法務省「速度のみをもってこの要件に該当するというものでもない」

速度超過による事故の問題については、国会でも何度か取り上げられています。しかし、現状はすぐに改善しそうにはありません。

昨年10月28日、衆議院内閣委員会では、緒方林太郎衆議院議員が、大分で起こった194キロ死亡事故を引き合いに出し、法務省にこう質問しました。

「一般道で、超高速運転する行為というのは、危険運転致死罪の『その進行を制御することが困難な高速度で自動車を走行させる行為』の構成要件に当たらないのか? どんなにスピードを出していても、前を正視してハンドルをきちんと握っていれば危険運転に当たらないと、そういうことなんでしょうか?」

これに対して、法務副大臣の門山宏哲氏は、「あくまでも一般論として」という前提で次のように答弁しました。

「『進行を制御することが困難な高速度で自動車を走行させる行為』とは、速度が速すぎるため、道路の状況に応じて進行することが困難な状況で、自車を走行させるということを意味しているところでございますが、この要件に該当するか否かにつきましては、個別の事案ごとに証拠によって認められる事実、例えば、車両の構造性能、具体的な道路の状況、すなわち、カーブ、道幅など諸般の事情を総合的に考慮して判断されるものと承知しております。
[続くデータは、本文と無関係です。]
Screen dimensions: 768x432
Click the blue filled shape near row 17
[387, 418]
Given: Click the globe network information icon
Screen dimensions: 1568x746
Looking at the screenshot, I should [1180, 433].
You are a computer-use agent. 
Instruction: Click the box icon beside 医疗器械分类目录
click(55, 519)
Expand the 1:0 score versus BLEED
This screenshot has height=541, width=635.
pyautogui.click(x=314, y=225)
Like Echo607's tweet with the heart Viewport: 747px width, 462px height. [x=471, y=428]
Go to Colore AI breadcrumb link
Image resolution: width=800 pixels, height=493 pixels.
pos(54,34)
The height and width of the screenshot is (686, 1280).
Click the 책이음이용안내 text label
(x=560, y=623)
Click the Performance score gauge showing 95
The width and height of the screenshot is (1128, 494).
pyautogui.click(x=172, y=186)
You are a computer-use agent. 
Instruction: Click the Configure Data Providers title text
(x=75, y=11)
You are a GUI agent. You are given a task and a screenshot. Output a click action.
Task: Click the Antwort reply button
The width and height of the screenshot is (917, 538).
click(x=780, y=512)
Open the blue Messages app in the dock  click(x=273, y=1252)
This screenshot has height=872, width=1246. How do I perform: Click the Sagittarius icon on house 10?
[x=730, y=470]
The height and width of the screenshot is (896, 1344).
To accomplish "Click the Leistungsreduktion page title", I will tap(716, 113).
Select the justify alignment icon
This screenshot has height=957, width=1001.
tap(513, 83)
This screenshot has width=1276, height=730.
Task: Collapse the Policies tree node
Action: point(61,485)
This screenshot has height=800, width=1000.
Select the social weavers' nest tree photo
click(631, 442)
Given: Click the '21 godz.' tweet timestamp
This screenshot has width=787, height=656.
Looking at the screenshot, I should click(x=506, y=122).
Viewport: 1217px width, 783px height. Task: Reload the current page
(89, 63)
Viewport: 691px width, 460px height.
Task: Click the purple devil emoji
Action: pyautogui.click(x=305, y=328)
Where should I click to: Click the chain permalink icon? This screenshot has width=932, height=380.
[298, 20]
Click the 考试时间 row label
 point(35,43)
したがいまして、進行方向を正視してハンドルをきちっと握っていた、それだからと言って、およそこの要件に該当しないというわけではない、一方、運転する自動車の速度のみをもってこの要件に該当するというものでもない、そのように認識しております」

*筆者注:上記国会中継については、「衆議院インターネット審議中継」のサイト(発言者/緒方林太郎議員をクリック)から視聴できます。

時速194キロの乗用車に衝突された車。運転していた男性は死亡した。
写真=遺族提供
時速194キロのBMWに衝突され大破した被害車両。シートベルトは衝突の衝撃を受けてちぎれ、運転していた被害者は車外に放出された。

BMW、ベンツなら速度超過は許されるのか…

このときの副大臣の答弁の中に、気になる文言がありました。それは「車両の構造性能」という言葉です。例えば、直進安定性の高い高性能のスポーツカーが、直線道路をまっすぐに走行していれば、かなりの高速度であっても「危険運転」とはみなされない可能性がある、ということになるのでしょうか。

ちなみに、本稿で取り上げた超高速度による5つの重大事故のうち、3件は、フェラーリ、BMW、ベンツが加害車両でした。いずれもスピードメーターは250キロ以上刻まれている欧州製の高級輸入車で、その速度でも十分に走行できるポテンシャルを備えています。

死亡した被害男性が運転していた乗用車。衝撃の大きさがわかる。
写真=遺族提供
エアバッグが展開した被害車両。フロント周りは原形をとどめておらず、その痕跡は高速度による衝撃の大きさを物語っている。

しかし、どれだけ「車両の構造性能」が高くても、日本の狭い一般道を制限速度の2倍も3倍も出して走る行為は、「危険」ではないのでしょうか。